WHAT TO PRODUCE — Lines in the listing below containing the string "Global" are to be identified and copied.

DATA TO EXAMINE —
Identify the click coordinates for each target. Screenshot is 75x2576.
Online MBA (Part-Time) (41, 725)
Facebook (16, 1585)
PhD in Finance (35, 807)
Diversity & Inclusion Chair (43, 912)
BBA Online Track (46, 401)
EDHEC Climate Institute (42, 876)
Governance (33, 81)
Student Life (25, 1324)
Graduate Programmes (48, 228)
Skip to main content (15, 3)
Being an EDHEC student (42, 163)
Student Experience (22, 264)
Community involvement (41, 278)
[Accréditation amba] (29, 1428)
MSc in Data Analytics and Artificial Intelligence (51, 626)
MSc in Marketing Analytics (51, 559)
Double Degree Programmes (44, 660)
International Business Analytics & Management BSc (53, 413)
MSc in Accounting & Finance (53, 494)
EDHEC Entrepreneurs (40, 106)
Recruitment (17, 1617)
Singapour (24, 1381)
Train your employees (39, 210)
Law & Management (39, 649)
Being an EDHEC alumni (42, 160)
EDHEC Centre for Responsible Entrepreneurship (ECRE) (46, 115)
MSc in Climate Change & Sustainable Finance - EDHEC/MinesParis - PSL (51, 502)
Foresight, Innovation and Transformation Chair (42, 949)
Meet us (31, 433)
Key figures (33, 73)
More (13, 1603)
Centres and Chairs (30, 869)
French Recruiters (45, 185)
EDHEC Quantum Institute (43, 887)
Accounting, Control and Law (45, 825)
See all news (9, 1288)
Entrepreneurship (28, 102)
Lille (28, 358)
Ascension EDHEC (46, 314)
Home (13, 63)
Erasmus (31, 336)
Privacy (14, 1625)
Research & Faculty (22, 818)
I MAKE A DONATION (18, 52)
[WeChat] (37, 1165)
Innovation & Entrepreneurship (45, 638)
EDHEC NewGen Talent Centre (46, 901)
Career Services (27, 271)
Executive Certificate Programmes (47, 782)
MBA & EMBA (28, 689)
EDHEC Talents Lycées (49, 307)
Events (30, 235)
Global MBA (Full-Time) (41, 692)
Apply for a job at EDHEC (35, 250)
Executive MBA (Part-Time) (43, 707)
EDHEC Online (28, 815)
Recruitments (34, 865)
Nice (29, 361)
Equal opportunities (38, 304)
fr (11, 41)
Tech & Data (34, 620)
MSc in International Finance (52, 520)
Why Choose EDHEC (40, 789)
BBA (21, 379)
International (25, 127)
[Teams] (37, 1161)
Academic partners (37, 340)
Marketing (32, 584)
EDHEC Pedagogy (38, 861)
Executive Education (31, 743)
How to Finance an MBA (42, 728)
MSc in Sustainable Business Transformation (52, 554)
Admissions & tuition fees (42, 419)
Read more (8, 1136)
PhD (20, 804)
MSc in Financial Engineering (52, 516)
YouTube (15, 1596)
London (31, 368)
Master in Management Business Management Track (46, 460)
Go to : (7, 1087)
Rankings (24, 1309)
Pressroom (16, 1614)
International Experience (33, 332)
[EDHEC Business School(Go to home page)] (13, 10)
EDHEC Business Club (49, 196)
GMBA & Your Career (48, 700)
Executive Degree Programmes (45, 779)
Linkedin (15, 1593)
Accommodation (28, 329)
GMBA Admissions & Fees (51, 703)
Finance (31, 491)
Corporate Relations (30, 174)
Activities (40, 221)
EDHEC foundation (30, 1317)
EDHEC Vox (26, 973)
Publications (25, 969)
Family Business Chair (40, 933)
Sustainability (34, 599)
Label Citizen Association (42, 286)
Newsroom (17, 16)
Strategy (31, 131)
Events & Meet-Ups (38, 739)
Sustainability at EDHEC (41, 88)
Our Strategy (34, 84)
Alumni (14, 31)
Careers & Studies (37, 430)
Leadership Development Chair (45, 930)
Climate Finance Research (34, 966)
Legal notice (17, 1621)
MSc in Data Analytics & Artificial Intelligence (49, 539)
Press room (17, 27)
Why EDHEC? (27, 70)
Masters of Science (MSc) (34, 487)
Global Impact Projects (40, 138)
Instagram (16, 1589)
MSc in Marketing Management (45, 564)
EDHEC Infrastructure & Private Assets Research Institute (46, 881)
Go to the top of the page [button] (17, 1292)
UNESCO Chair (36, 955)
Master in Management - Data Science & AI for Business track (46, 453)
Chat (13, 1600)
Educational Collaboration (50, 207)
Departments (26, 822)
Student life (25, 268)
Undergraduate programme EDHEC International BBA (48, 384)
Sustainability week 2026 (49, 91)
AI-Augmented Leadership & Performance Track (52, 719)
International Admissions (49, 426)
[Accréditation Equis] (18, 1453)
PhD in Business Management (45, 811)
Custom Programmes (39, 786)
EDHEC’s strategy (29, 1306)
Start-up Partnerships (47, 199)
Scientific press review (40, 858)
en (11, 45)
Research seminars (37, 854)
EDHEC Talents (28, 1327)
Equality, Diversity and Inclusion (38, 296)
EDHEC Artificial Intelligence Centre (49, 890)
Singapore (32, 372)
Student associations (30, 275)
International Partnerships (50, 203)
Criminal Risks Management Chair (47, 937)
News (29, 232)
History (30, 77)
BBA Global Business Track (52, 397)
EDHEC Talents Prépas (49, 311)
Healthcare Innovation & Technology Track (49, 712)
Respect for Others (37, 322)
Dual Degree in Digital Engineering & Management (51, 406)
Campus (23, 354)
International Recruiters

OUTPUT FOR THIS EXERCISE —
Global MBA (Full-Time) (41, 692)
Global Impact Projects (40, 138)
BBA Global Business Track (52, 397)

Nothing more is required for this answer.